■ About this task: Look below for lines that hold the string "gear" and copy each one.

(Stored data entries)
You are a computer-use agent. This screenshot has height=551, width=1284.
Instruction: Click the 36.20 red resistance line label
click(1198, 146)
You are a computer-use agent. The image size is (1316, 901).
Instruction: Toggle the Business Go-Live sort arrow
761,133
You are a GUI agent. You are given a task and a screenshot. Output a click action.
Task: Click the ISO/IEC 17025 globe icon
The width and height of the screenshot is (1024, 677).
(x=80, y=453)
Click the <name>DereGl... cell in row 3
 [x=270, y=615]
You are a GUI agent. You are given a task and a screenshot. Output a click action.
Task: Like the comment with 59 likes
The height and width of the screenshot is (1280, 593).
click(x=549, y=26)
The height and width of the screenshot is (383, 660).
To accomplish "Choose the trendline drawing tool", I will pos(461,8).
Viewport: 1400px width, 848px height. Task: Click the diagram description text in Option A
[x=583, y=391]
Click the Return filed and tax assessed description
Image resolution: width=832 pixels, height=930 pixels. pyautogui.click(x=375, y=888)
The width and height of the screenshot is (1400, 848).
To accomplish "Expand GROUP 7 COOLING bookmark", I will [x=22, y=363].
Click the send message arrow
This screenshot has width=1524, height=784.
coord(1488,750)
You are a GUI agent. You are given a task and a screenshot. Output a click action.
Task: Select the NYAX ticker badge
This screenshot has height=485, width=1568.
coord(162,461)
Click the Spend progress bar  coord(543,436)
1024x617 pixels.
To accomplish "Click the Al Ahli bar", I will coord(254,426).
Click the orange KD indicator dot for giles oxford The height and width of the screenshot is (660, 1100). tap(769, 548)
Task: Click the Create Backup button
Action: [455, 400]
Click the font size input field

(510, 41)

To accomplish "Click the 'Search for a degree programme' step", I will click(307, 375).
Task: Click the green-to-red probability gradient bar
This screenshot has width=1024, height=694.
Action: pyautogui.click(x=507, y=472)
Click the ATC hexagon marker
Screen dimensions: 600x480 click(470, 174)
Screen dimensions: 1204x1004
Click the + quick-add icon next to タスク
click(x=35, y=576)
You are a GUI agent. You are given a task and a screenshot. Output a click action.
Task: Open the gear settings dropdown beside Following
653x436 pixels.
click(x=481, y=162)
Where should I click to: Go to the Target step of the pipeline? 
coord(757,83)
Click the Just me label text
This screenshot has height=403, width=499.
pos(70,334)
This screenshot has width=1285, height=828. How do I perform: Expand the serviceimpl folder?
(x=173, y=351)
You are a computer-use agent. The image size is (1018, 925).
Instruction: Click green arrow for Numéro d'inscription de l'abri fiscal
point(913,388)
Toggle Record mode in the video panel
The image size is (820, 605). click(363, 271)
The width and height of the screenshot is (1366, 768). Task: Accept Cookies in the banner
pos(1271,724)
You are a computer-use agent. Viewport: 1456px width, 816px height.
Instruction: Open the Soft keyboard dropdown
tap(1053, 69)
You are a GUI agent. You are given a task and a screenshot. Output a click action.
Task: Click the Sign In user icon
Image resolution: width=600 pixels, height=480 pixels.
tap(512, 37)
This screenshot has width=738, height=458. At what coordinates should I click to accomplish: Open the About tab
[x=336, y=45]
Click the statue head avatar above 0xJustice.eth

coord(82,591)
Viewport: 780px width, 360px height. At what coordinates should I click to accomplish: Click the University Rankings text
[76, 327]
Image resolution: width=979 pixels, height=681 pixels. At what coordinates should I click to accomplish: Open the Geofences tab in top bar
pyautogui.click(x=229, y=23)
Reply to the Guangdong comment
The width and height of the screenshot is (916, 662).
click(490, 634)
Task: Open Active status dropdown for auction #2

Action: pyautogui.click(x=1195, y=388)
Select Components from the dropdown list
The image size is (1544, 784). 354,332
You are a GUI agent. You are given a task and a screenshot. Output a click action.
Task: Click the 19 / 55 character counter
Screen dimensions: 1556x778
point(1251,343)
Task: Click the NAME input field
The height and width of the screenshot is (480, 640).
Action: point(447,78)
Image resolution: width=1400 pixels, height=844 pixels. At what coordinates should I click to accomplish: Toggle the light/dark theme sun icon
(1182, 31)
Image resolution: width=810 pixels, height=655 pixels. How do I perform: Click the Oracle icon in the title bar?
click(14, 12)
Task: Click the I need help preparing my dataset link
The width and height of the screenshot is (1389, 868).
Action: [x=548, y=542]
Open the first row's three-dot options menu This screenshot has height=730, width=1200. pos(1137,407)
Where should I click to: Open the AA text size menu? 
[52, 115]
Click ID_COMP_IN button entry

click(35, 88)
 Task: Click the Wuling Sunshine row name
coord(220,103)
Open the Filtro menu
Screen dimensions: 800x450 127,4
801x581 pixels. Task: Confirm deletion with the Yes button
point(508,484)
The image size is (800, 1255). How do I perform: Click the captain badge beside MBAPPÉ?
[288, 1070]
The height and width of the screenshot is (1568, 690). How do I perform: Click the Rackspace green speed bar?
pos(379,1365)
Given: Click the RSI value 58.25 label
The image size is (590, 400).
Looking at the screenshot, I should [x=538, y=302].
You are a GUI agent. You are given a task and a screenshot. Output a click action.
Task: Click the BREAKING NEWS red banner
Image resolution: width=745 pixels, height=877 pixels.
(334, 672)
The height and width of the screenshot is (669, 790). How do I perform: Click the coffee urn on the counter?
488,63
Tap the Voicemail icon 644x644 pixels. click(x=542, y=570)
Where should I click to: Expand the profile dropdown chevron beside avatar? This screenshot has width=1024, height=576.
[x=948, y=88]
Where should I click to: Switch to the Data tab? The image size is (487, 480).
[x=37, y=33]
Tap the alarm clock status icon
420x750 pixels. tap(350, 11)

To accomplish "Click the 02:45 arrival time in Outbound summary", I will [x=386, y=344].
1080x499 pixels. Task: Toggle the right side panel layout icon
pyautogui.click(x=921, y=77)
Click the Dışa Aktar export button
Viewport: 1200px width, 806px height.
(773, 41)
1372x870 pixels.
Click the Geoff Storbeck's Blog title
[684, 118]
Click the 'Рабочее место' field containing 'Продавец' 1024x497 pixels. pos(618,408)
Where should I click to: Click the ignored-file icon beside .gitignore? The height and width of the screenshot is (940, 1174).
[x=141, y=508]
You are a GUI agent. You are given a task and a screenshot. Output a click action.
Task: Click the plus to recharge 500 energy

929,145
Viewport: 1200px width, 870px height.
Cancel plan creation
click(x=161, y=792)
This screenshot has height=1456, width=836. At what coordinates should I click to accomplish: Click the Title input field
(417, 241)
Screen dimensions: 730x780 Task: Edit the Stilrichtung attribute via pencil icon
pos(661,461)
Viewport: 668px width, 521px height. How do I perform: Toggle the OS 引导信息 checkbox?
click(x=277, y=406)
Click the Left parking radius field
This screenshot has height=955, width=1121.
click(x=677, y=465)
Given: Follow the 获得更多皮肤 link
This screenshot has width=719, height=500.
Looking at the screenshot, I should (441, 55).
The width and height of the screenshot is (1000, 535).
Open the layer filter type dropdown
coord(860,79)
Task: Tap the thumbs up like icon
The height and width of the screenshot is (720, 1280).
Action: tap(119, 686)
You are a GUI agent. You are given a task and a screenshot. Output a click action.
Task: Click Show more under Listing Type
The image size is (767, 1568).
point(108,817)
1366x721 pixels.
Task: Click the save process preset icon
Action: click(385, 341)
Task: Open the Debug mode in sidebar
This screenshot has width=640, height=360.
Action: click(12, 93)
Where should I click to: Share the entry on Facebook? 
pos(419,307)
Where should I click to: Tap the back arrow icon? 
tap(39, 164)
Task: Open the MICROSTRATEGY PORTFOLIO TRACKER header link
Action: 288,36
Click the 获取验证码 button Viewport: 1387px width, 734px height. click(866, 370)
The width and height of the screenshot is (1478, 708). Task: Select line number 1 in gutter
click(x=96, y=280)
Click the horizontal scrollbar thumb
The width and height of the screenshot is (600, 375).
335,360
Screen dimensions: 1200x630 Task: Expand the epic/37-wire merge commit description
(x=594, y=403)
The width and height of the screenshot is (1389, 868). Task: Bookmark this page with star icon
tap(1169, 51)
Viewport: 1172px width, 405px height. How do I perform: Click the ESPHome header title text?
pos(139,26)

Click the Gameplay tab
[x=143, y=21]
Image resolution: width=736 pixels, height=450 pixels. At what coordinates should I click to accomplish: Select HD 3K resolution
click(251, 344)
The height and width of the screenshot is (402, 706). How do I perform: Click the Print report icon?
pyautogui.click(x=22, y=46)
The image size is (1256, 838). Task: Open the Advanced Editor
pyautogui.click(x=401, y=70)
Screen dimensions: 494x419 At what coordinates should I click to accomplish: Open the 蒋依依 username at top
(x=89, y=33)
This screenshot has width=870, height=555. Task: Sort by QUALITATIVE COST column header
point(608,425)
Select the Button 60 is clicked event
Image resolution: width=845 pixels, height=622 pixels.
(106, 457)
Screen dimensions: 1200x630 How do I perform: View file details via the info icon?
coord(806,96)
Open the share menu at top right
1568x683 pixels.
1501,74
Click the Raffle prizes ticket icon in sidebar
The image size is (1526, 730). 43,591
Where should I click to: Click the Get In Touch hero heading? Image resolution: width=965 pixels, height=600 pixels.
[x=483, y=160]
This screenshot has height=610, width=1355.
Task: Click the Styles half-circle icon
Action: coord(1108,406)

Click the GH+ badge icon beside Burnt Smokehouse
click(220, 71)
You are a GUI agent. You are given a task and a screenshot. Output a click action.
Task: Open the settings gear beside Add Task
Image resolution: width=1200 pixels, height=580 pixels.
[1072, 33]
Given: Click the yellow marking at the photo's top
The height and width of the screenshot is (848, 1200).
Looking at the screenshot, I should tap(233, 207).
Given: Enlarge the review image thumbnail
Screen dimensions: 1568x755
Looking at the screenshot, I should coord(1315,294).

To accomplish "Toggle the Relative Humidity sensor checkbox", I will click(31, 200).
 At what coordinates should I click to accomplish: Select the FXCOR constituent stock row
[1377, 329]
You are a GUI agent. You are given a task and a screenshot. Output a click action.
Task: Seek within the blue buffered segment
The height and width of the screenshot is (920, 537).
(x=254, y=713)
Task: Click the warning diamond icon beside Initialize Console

■ Solution for this task:
Task: Open the gear settings dropdown beside Following
Task: Open the settings gear beside Add Task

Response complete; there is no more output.